Le memorie del passato lo spingeranno a riscoprire un’umanità ormai sepolta dalla fredda, monotona, automatica ricerca dell’ordine, della comodità, dell’apparente benessere…
Il risveglio della Signorina Prim , di Natalia Sanmartín Fenollera
Mondadori, 2014, 264 pagine
Prudenzia Prim è una giovane donna, indipendente e piena di titoli accademici. Per occuparsi di una biblioteca, raggiunge sant’Ireneo: è un tranquillo villaggio i cui abitanti hanno dichiarato guerra al mondo moderno. La signorina Prim vi è giunta in risposta ad un annuncio posto da un signore irritante, ferocemente anti-moderno e tradizionalista, che ha bisogno di un bibliotecario per ordinare i suoi libri. Lo scontro fra due personalità opposte, entrambe forti, il dover trattare con la stravagante gente del posto, metteranno in discussione molte delle ferme convinzioni della signorina Prim e cambieranno la sua vita per sempre.
Scritto con intelligenza, grazia e stile, «questo è un libro che affronta... una miriade di temi, come le relazioni d'amore, la bellezza, la letteratura, l'arte, la filosofia e, per giunta, il femminismo» (recensione del blog Bibliophile's Reverie). In esso riecheggiano molti dei classici della letteratura inglese, tra i quali il capolavoro di Jane Austen, Orgoglio e pregiudizio.
“Il risveglio della signorina Prim”, prima opera di Natalia Sanmartín Fenollera, già tradotto in otto lingue e pubblicato in 70 paesi, è una bomba a orologeria intellettuale, sotto forma di racconto, ricoperta di cioccolato, pasta sfoglia e buone maniere di un tempo.
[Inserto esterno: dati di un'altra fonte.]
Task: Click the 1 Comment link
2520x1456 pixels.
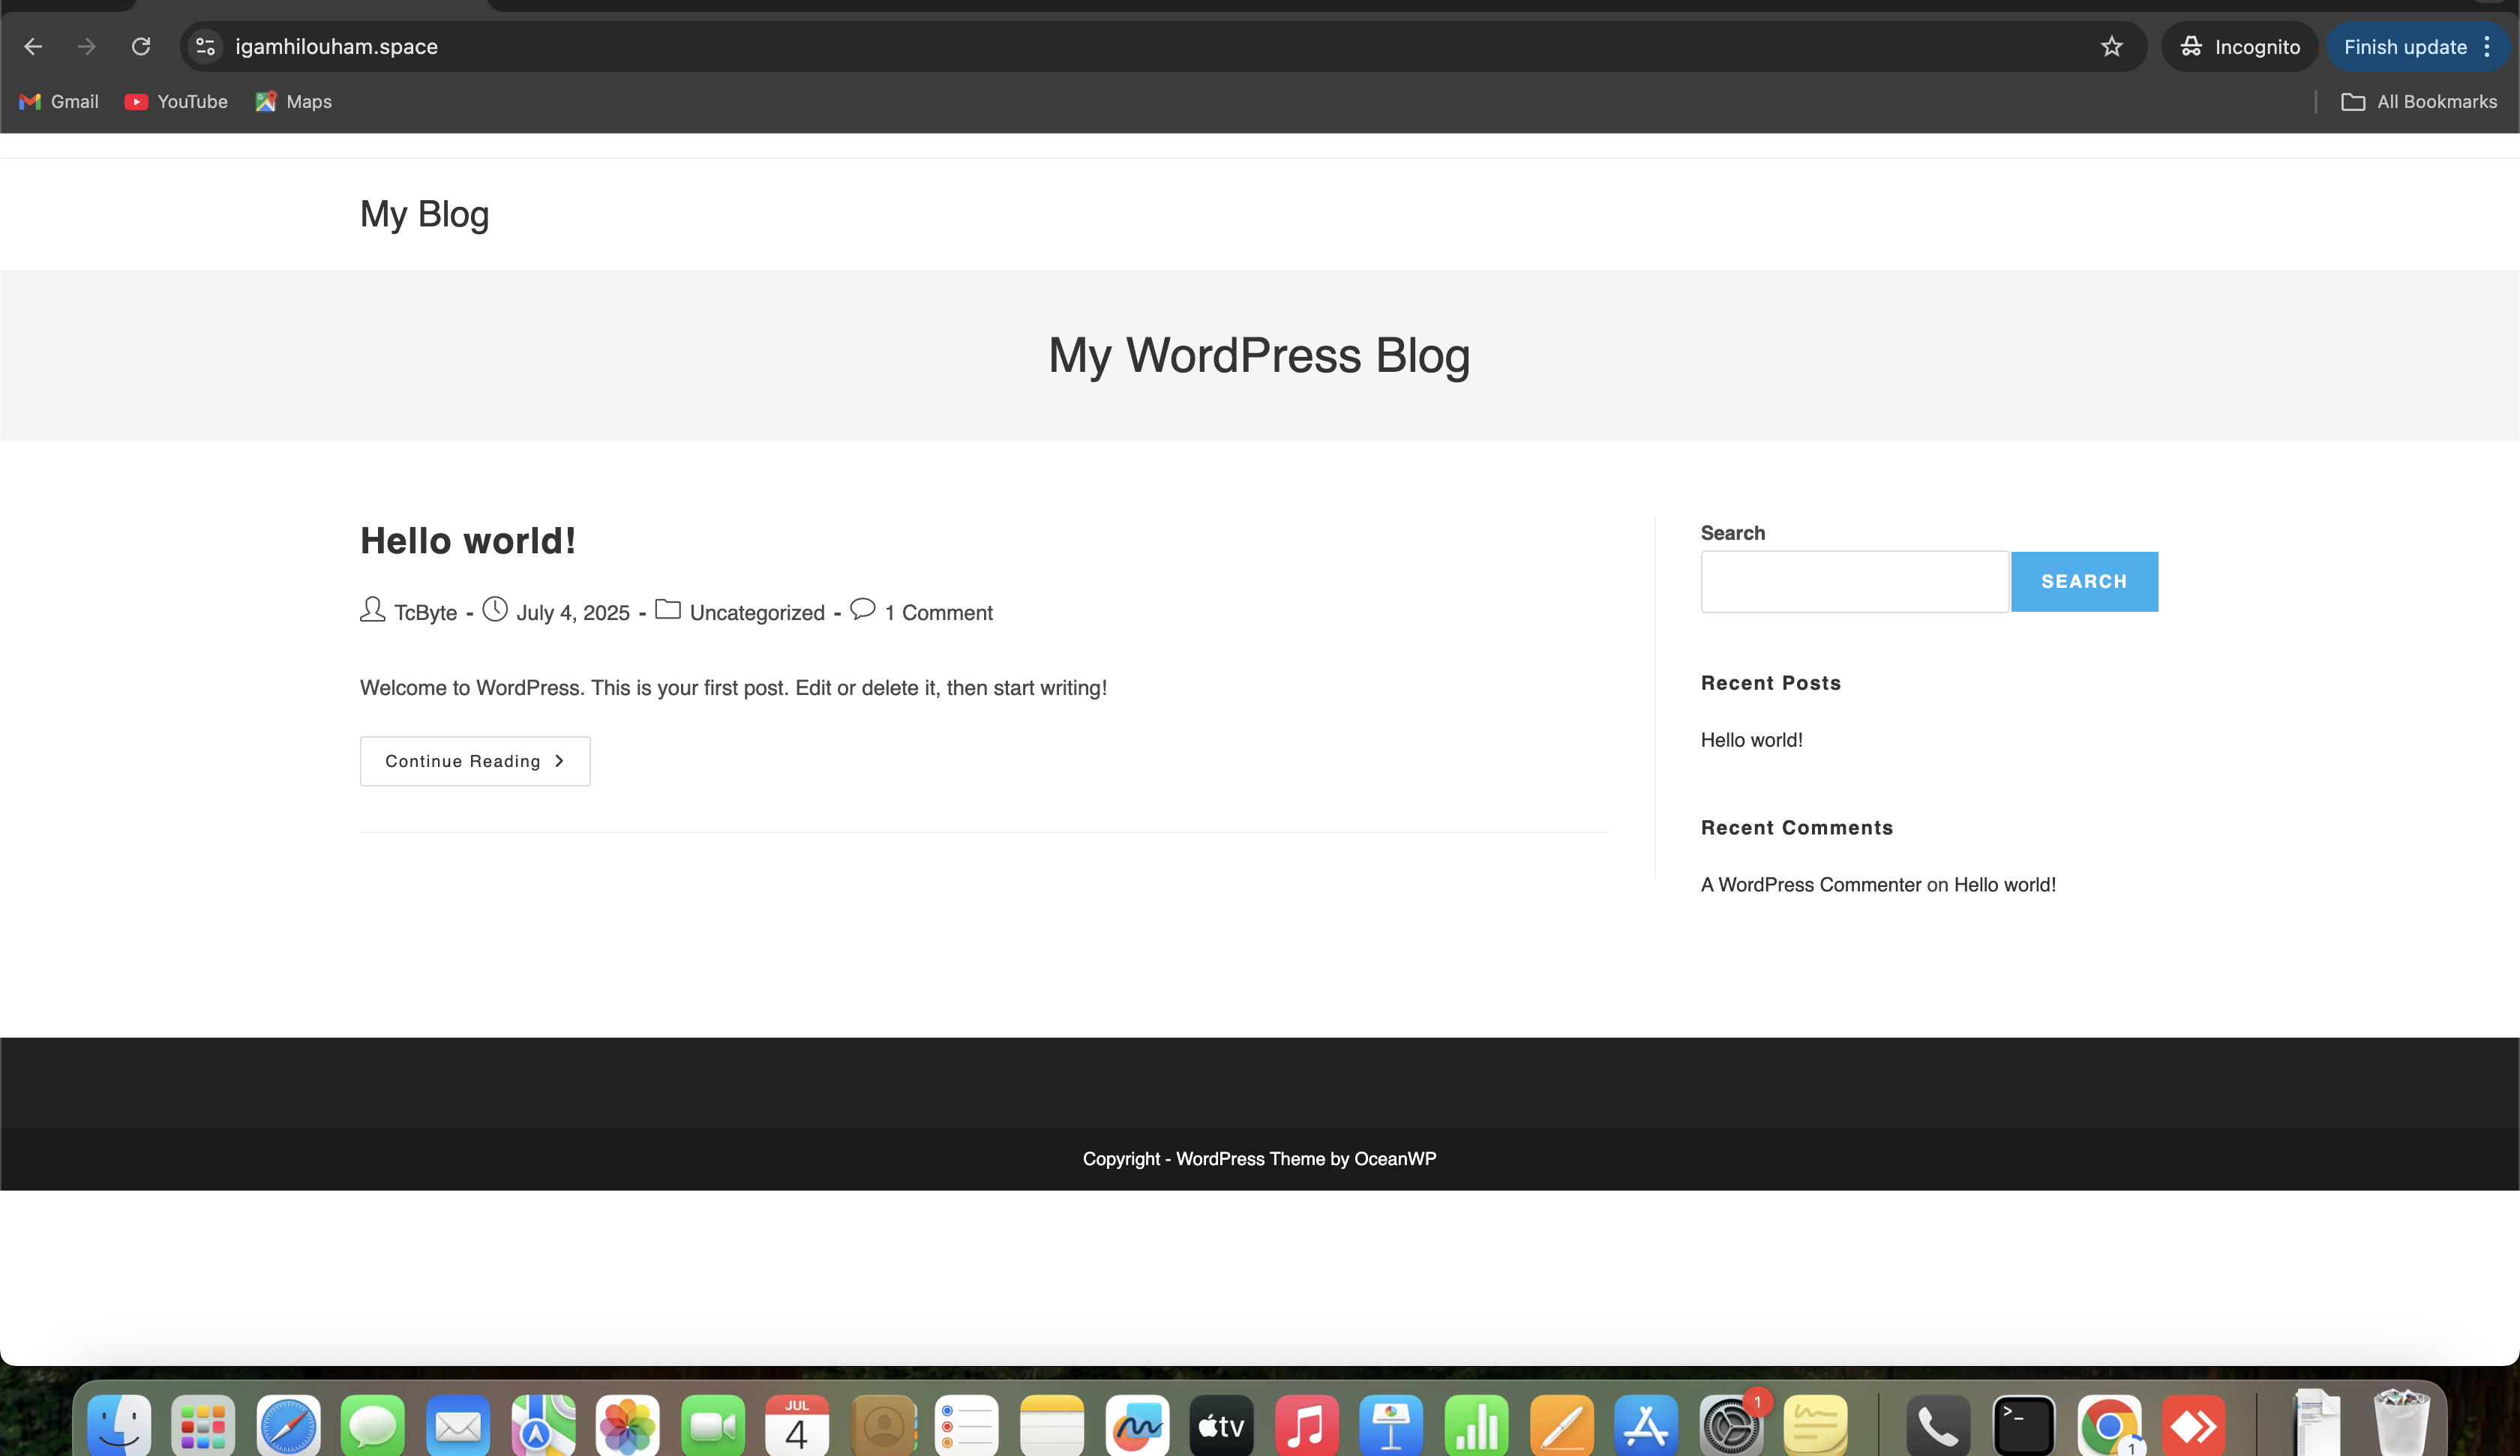Action: 938,613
Dietro ad una storia d'amore non convenzionale –almeno per i parametri di oggi – vi è un confronto tra due mondi opposti: un mondo che è ostile al cristianesimo, pur senza sapere di cosa si tratti, e guidato dal sentimento irrazionale, senza esserne consapevole, e un mondo ordinato, guidato dalla ragione illuminata dalla fede.